--- Input records ---
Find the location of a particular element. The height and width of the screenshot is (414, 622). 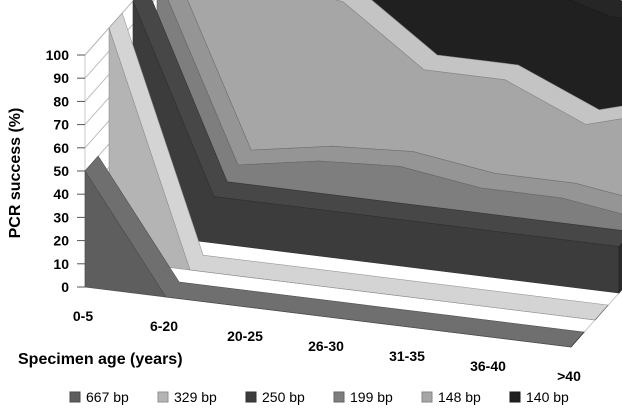

x-axis-ticks: 0-5 6-20 20-25 26-30 31-35 36-40 >40 is located at coordinates (327, 346).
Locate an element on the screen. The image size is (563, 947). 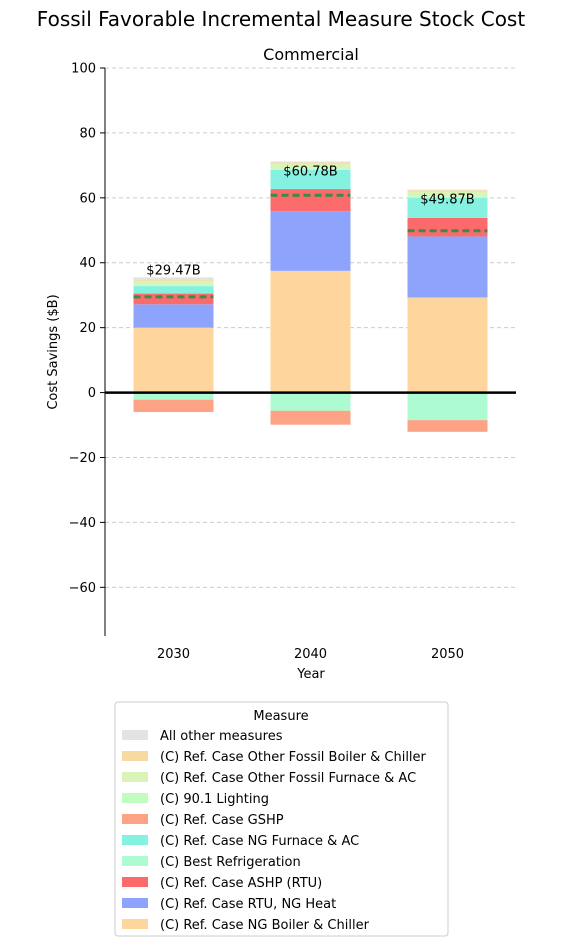
y-axis-ticks: −60 −40 −20 0 20 40 60 80 100 is located at coordinates (87, 329).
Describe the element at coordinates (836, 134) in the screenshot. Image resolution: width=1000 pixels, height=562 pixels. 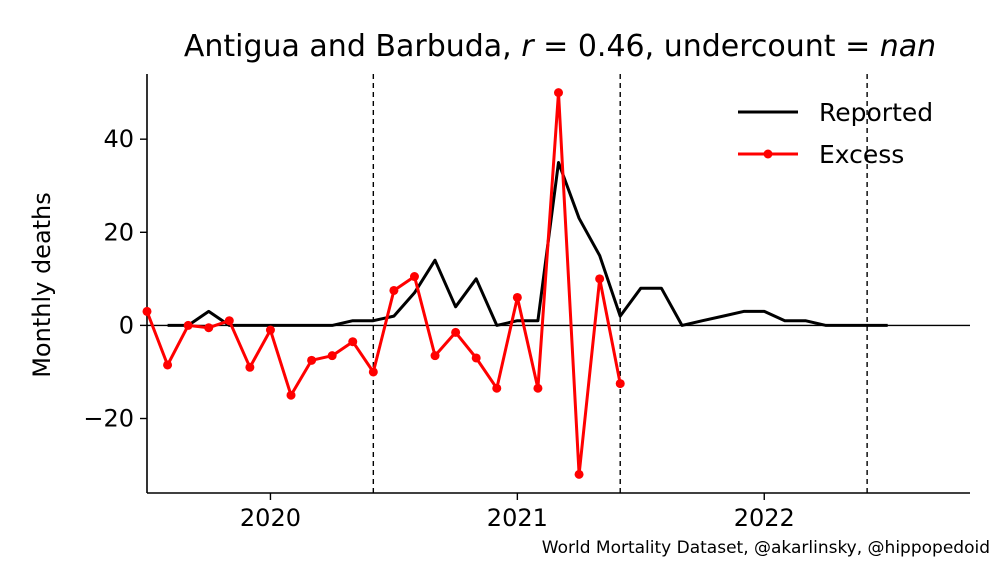
I see `legend: Reported Excess` at that location.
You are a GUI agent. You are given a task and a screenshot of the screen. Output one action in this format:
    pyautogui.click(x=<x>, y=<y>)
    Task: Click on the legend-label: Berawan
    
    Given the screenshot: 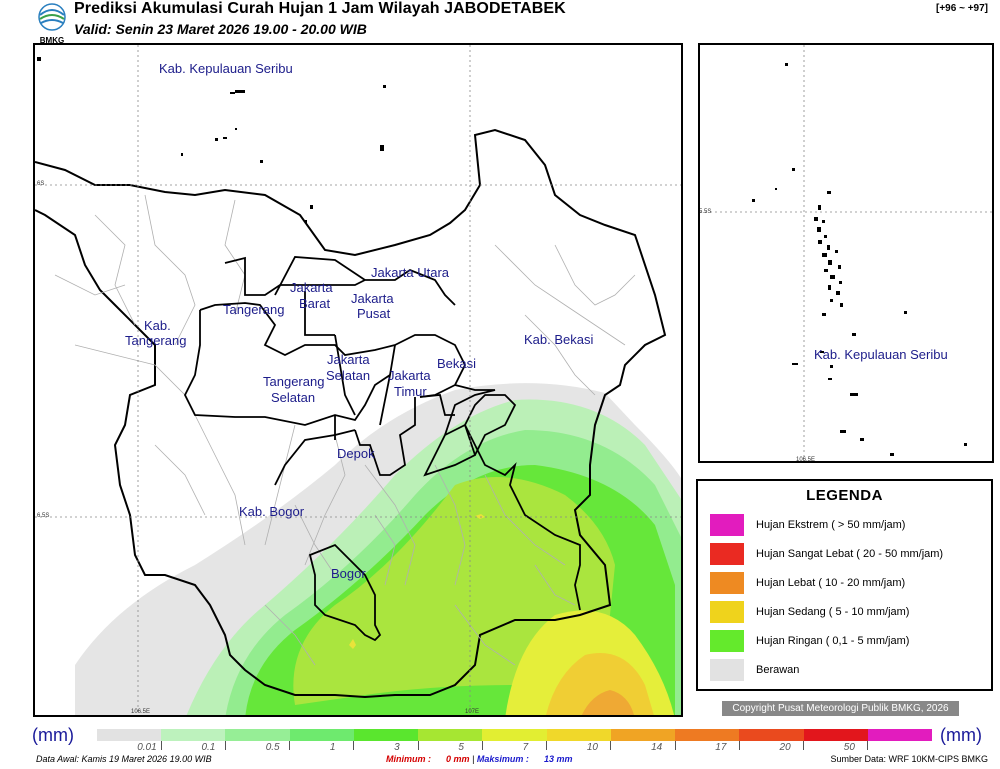 What is the action you would take?
    pyautogui.click(x=778, y=670)
    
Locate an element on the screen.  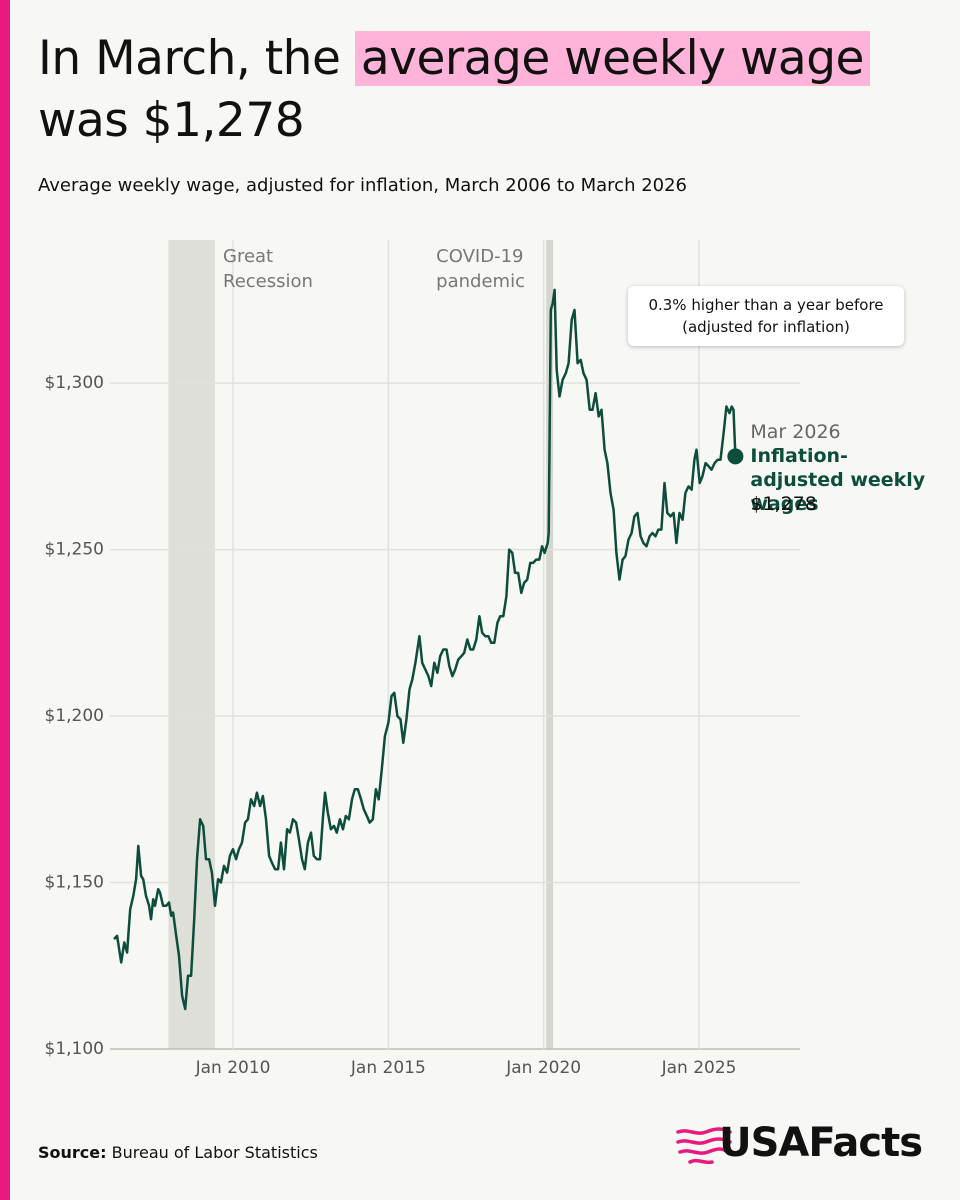
end-point is located at coordinates (736, 456).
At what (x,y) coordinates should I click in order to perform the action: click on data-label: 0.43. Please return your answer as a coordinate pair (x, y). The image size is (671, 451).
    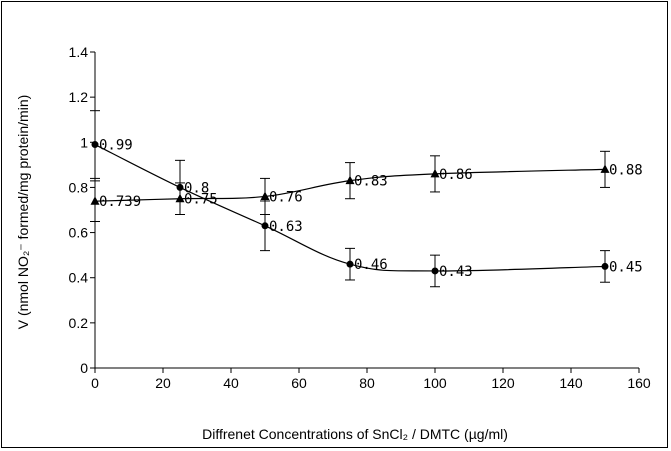
    Looking at the image, I should click on (456, 272).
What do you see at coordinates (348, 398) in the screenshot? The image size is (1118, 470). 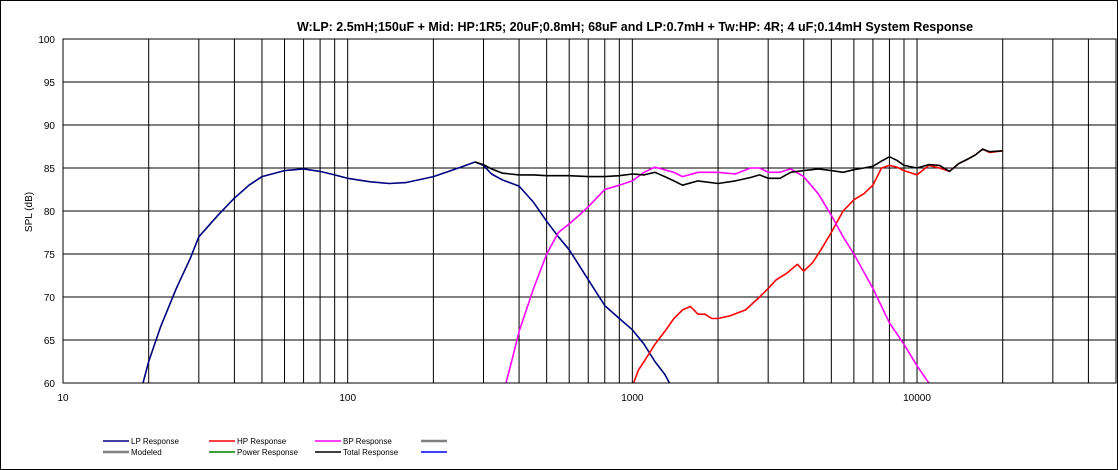 I see `x-tick-label: 100` at bounding box center [348, 398].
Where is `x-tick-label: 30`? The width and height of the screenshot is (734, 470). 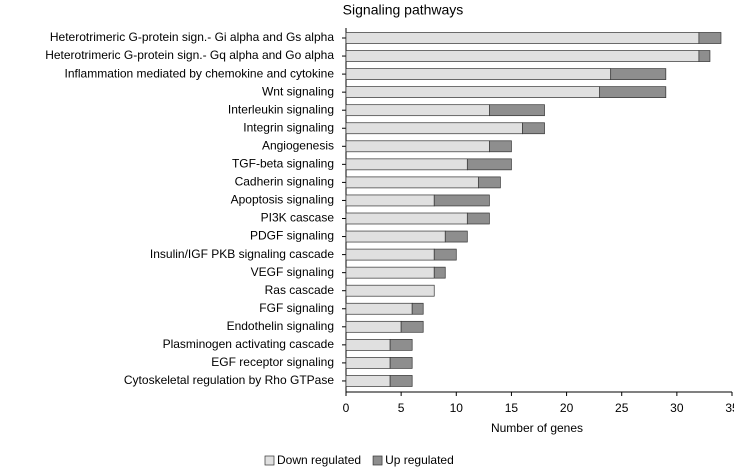 x-tick-label: 30 is located at coordinates (677, 408).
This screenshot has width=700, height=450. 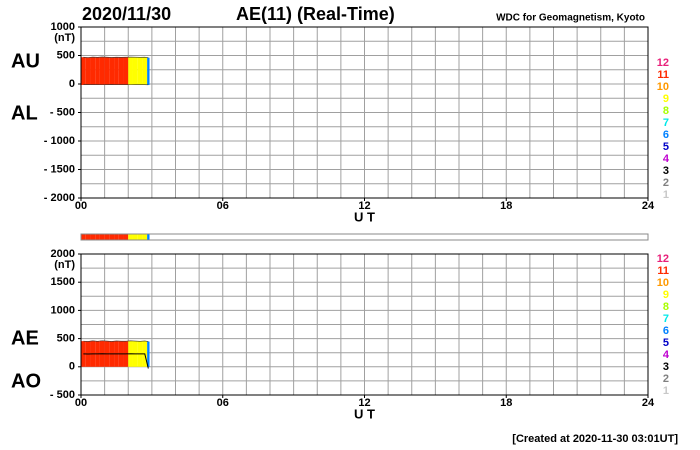 I want to click on y-tick-label: - 1000, so click(x=60, y=141).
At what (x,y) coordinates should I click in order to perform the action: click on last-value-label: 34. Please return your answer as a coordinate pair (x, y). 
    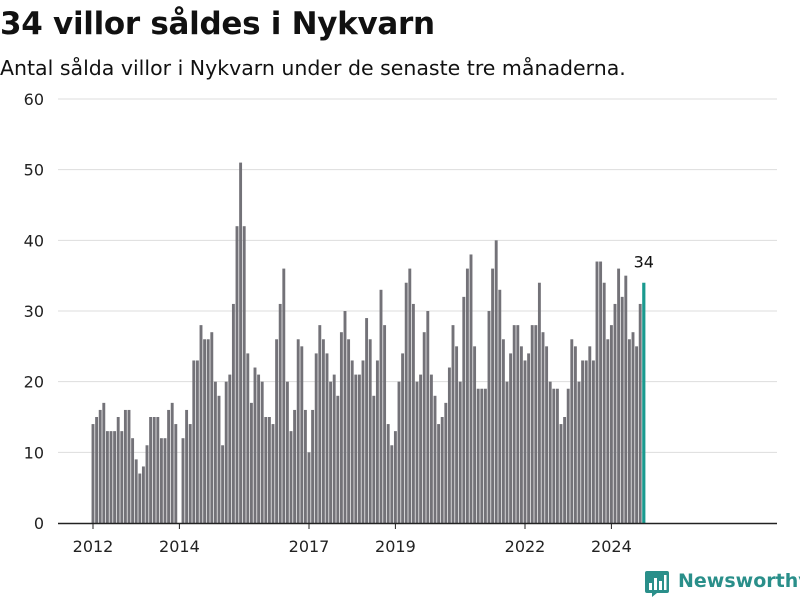
    Looking at the image, I should click on (644, 262).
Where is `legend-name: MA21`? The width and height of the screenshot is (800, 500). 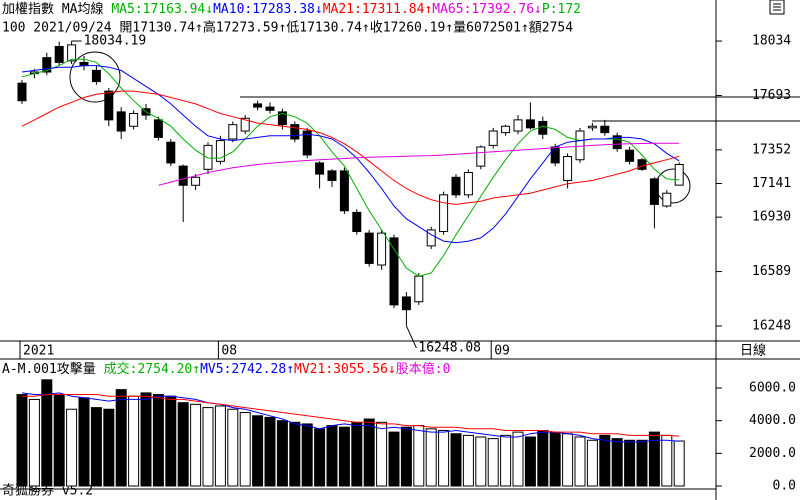 legend-name: MA21 is located at coordinates (338, 10).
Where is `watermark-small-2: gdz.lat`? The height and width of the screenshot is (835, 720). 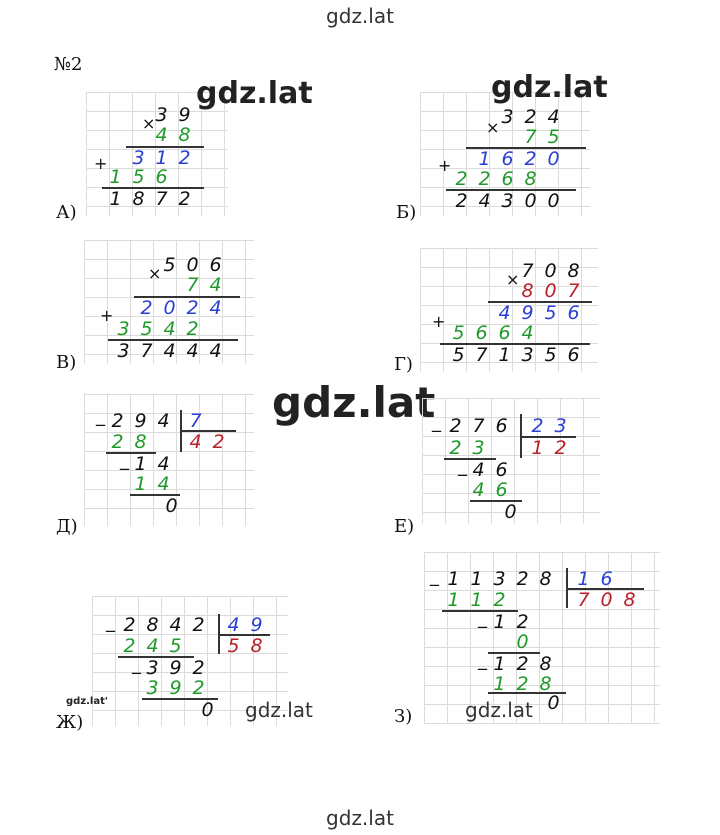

--- Directive ---
Rewrite the listing lines that start at the beginning of the listing and go on through the line with "y-axis-ticks: −60 −40". Replace "particular" with "specific", keep everything else unchanged, and leave the pictures out.

--- Answer area ---
Find the location of a specific element. The height and width of the screenshot is (414, 622). 

x-axis-ticks: 0-5 6-20 20-25 26-30 31-35 36-40 >40 is located at coordinates (327, 346).
Locate an element on the screen. The image size is (563, 947). 
y-axis-ticks: −60 −40 −20 0 20 40 60 80 100 is located at coordinates (87, 329).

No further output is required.